Towards principles for FAIR-aligned computation

The FAIR principles are mostly about data, and accessing data. What’s missing is computation, or specifically, how the data is processed.

Ideally given some definition, a user can automatically reproduce and use a compute environment and run some code in that environment, operating on (FAIR 😀) data.

Since this is compute not data, the principles are overlapping, yet different:

Findable

This property is not as important as for data, because compute environments are inherently ephemeral.
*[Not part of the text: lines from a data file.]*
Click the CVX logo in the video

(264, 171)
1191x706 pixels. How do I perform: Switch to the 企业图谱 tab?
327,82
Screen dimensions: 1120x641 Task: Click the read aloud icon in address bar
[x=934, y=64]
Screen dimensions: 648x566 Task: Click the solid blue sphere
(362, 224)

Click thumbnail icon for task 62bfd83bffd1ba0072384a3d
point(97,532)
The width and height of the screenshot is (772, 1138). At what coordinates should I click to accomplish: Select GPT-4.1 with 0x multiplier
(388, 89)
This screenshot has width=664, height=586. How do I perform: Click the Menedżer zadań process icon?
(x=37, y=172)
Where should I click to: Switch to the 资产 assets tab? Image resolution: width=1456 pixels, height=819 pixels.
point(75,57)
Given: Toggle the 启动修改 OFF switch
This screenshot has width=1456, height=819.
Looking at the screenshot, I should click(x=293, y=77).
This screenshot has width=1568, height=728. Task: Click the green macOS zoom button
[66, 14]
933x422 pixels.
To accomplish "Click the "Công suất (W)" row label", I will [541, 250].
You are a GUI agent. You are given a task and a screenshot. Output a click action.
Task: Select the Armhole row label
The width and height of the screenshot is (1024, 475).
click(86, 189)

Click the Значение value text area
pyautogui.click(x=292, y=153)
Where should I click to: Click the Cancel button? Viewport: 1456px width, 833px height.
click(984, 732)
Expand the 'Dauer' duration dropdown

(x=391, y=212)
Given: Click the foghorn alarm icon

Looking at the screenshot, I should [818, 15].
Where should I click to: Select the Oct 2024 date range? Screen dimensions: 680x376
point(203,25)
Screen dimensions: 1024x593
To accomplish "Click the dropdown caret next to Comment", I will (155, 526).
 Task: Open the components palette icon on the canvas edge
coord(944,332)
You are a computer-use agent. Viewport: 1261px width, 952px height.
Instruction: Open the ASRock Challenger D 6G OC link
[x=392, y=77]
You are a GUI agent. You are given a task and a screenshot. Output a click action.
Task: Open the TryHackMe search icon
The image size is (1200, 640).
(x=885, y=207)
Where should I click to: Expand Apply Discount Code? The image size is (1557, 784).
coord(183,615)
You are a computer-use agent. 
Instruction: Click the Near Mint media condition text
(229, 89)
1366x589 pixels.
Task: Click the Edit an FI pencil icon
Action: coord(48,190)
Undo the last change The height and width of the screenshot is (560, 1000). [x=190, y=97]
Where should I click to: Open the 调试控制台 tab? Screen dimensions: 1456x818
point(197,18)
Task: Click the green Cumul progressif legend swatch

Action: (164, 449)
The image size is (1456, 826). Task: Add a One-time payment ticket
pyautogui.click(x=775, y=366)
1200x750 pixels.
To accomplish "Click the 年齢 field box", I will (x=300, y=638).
The underlying libraries and code to build the environments must be accessible.


Accessible

Code and tools to build and run the compute environments must be accessible.

  • A1 The metadata describing how to build the environment must suffice for the majority of tools and systems used to run the environments.
  • A2 The tools used to build the environment must be open, free, and universally implementable (e.g., Git, DockerHub, OCI registries).
  • A3. Metadata remains accessible even if the code or environment is deprecated, providing references to alternative implementations or archived versions.
  • A4. Where possible, compute environments are not prohibitive in resources to build unless specifically requirements dictate that necessity.

Interoperable

Code and compute environments should work across platforms and integrate seamlessly into workflows.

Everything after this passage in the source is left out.